[The task]
Copy each entry as it stands, leaving nothing out.

Segment Start: Data records

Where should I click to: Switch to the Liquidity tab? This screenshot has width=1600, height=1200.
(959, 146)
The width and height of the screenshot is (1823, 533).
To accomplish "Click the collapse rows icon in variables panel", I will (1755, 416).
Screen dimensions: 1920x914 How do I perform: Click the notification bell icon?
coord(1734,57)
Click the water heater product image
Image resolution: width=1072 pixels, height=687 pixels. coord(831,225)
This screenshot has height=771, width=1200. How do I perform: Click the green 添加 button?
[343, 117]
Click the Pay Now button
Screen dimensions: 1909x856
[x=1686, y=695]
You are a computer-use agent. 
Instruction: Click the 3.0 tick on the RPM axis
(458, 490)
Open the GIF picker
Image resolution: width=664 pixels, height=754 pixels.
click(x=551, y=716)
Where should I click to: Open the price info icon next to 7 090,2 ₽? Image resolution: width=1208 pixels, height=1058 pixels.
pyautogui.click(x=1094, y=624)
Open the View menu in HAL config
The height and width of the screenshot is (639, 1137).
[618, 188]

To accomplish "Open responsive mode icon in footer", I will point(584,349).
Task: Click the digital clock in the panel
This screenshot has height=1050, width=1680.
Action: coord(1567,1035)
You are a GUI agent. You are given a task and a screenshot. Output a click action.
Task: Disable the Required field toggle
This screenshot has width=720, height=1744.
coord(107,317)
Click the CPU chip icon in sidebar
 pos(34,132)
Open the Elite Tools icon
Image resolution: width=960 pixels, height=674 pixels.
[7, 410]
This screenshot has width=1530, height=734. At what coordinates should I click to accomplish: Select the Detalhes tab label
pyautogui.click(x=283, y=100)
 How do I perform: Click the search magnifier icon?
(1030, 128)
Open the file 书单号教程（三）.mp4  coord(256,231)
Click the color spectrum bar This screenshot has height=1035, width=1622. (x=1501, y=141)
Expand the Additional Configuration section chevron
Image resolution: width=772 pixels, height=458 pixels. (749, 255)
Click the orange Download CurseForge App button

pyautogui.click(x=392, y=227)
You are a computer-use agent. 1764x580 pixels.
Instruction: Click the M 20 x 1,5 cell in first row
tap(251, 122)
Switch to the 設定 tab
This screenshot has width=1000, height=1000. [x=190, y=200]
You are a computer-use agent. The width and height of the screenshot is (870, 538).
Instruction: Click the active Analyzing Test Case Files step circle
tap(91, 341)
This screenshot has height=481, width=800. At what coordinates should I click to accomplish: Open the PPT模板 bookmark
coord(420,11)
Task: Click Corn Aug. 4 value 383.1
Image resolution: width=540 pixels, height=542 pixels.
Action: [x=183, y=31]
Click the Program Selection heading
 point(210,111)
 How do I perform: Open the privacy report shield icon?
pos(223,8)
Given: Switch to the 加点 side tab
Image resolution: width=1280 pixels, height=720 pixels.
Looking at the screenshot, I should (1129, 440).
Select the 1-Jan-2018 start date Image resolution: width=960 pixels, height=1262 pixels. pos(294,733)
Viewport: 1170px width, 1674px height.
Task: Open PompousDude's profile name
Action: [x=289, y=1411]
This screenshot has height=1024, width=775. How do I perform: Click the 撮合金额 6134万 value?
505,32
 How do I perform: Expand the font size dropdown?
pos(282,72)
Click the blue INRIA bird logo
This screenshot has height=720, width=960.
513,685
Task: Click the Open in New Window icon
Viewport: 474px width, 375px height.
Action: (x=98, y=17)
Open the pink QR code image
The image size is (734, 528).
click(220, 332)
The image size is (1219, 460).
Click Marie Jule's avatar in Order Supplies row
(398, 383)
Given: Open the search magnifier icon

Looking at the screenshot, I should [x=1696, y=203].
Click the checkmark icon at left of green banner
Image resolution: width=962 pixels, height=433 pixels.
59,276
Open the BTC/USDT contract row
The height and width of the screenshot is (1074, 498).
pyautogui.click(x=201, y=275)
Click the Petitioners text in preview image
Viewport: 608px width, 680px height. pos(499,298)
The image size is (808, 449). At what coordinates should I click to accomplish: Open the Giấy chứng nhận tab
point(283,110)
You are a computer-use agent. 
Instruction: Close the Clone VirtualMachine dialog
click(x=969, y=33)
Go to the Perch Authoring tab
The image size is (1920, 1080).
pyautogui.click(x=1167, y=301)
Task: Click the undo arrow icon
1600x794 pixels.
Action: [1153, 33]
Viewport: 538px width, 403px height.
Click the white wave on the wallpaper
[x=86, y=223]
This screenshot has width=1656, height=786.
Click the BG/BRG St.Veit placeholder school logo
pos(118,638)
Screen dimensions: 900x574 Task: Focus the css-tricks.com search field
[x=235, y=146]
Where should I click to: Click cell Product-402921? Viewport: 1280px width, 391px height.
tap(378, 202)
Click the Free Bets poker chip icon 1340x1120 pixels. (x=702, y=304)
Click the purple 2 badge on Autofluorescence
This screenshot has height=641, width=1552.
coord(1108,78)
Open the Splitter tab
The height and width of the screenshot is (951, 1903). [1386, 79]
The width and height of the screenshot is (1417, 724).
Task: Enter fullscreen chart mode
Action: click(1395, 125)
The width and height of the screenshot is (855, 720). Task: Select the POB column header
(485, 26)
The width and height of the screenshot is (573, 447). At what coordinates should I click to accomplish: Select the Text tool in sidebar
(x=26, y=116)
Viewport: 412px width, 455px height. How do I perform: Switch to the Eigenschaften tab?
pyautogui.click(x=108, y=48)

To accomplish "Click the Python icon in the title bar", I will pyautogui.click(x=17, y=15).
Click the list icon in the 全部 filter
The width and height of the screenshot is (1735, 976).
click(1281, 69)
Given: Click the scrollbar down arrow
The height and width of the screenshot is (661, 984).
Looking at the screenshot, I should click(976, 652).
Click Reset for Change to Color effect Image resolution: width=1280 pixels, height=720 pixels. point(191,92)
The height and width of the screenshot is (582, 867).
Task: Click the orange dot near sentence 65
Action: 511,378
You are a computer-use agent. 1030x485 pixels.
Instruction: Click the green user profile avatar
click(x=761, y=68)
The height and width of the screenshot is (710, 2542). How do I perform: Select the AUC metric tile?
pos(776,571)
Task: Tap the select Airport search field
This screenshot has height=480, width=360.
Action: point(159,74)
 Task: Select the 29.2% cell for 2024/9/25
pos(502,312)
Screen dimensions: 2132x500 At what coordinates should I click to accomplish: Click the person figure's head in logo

Segment End: Data records

[Exercise response]
Where should I click to: Switch to the Liquidity tab? This screenshot has width=1600, height=1200.
(959, 146)
The width and height of the screenshot is (1823, 533).
To accomplish "Click the collapse rows icon in variables panel", I will (1755, 416).
Screen dimensions: 1920x914 How do I perform: Click the notification bell icon?
coord(1734,57)
Click the water heater product image
Image resolution: width=1072 pixels, height=687 pixels. coord(831,225)
This screenshot has height=771, width=1200. How do I perform: Click the green 添加 button?
[343, 117]
Click the Pay Now button
Screen dimensions: 1909x856
[x=1686, y=695]
You are a computer-use agent. 
Instruction: Click the 3.0 tick on the RPM axis
(458, 490)
Open the GIF picker
Image resolution: width=664 pixels, height=754 pixels.
click(x=551, y=716)
Where should I click to: Open the price info icon next to 7 090,2 ₽? Image resolution: width=1208 pixels, height=1058 pixels.
pyautogui.click(x=1094, y=624)
Open the View menu in HAL config
The height and width of the screenshot is (639, 1137).
[618, 188]

To accomplish "Open responsive mode icon in footer", I will point(584,349).
Task: Click the digital clock in the panel
This screenshot has height=1050, width=1680.
Action: coord(1567,1035)
You are a GUI agent. You are given a task and a screenshot. Output a click action.
Task: Disable the Required field toggle
This screenshot has width=720, height=1744.
coord(107,317)
Click the CPU chip icon in sidebar
 pos(34,132)
Open the Elite Tools icon
Image resolution: width=960 pixels, height=674 pixels.
[7, 410]
This screenshot has width=1530, height=734. At what coordinates should I click to accomplish: Select the Detalhes tab label
pyautogui.click(x=283, y=100)
 How do I perform: Click the search magnifier icon?
(1030, 128)
Open the file 书单号教程（三）.mp4  coord(256,231)
Click the color spectrum bar This screenshot has height=1035, width=1622. (x=1501, y=141)
Expand the Additional Configuration section chevron
Image resolution: width=772 pixels, height=458 pixels. (749, 255)
Click the orange Download CurseForge App button

pyautogui.click(x=392, y=227)
You are a computer-use agent. 1764x580 pixels.
Instruction: Click the M 20 x 1,5 cell in first row
tap(251, 122)
Switch to the 設定 tab
This screenshot has width=1000, height=1000. [x=190, y=200]
You are a computer-use agent. The width and height of the screenshot is (870, 538).
Instruction: Click the active Analyzing Test Case Files step circle
tap(91, 341)
This screenshot has height=481, width=800. At what coordinates should I click to accomplish: Open the PPT模板 bookmark
coord(420,11)
Task: Click Corn Aug. 4 value 383.1
Image resolution: width=540 pixels, height=542 pixels.
Action: [x=183, y=31]
Click the Program Selection heading
 point(210,111)
 How do I perform: Open the privacy report shield icon?
pos(223,8)
Given: Switch to the 加点 side tab
Image resolution: width=1280 pixels, height=720 pixels.
Looking at the screenshot, I should (1129, 440).
Select the 1-Jan-2018 start date Image resolution: width=960 pixels, height=1262 pixels. pos(294,733)
Viewport: 1170px width, 1674px height.
Task: Open PompousDude's profile name
Action: [x=289, y=1411]
This screenshot has height=1024, width=775. How do I perform: Click the 撮合金额 6134万 value?
505,32
 How do I perform: Expand the font size dropdown?
pos(282,72)
Click the blue INRIA bird logo
This screenshot has height=720, width=960.
513,685
Task: Click the Open in New Window icon
Viewport: 474px width, 375px height.
Action: (x=98, y=17)
Open the pink QR code image
The image size is (734, 528).
click(220, 332)
The image size is (1219, 460).
Click Marie Jule's avatar in Order Supplies row
(398, 383)
Given: Open the search magnifier icon

Looking at the screenshot, I should [x=1696, y=203].
Click the checkmark icon at left of green banner
Image resolution: width=962 pixels, height=433 pixels.
59,276
Open the BTC/USDT contract row
The height and width of the screenshot is (1074, 498).
pyautogui.click(x=201, y=275)
Click the Petitioners text in preview image
Viewport: 608px width, 680px height. pos(499,298)
The image size is (808, 449). At what coordinates should I click to accomplish: Open the Giấy chứng nhận tab
point(283,110)
You are a computer-use agent. 
Instruction: Close the Clone VirtualMachine dialog
click(x=969, y=33)
Go to the Perch Authoring tab
The image size is (1920, 1080).
pyautogui.click(x=1167, y=301)
Task: Click the undo arrow icon
1600x794 pixels.
Action: [1153, 33]
Viewport: 538px width, 403px height.
Click the white wave on the wallpaper
[x=86, y=223]
This screenshot has width=1656, height=786.
Click the BG/BRG St.Veit placeholder school logo
pos(118,638)
Screen dimensions: 900x574 Task: Focus the css-tricks.com search field
[x=235, y=146]
Where should I click to: Click cell Product-402921? Viewport: 1280px width, 391px height.
tap(378, 202)
Click the Free Bets poker chip icon 1340x1120 pixels. (x=702, y=304)
Click the purple 2 badge on Autofluorescence
This screenshot has height=641, width=1552.
coord(1108,78)
Open the Splitter tab
The height and width of the screenshot is (951, 1903). [1386, 79]
The width and height of the screenshot is (1417, 724).
Task: Enter fullscreen chart mode
Action: click(1395, 125)
The width and height of the screenshot is (855, 720). Task: Select the POB column header
(485, 26)
The width and height of the screenshot is (573, 447). At what coordinates should I click to accomplish: Select the Text tool in sidebar
(x=26, y=116)
Viewport: 412px width, 455px height. How do I perform: Switch to the Eigenschaften tab?
pyautogui.click(x=108, y=48)

To accomplish "Click the Python icon in the title bar", I will pyautogui.click(x=17, y=15).
Click the list icon in the 全部 filter
The width and height of the screenshot is (1735, 976).
click(1281, 69)
Given: Click the scrollbar down arrow
The height and width of the screenshot is (661, 984).
Looking at the screenshot, I should click(976, 652).
Click Reset for Change to Color effect Image resolution: width=1280 pixels, height=720 pixels. point(191,92)
The height and width of the screenshot is (582, 867).
Task: Click the orange dot near sentence 65
Action: 511,378
You are a computer-use agent. 1030x485 pixels.
Instruction: Click the green user profile avatar
click(x=761, y=68)
The height and width of the screenshot is (710, 2542). How do I perform: Select the AUC metric tile?
pos(776,571)
Task: Tap the select Airport search field
This screenshot has height=480, width=360.
Action: point(159,74)
 Task: Select the 29.2% cell for 2024/9/25
pos(502,312)
Screen dimensions: 2132x500 At what coordinates should I click to accomplish: Click the person figure's head in logo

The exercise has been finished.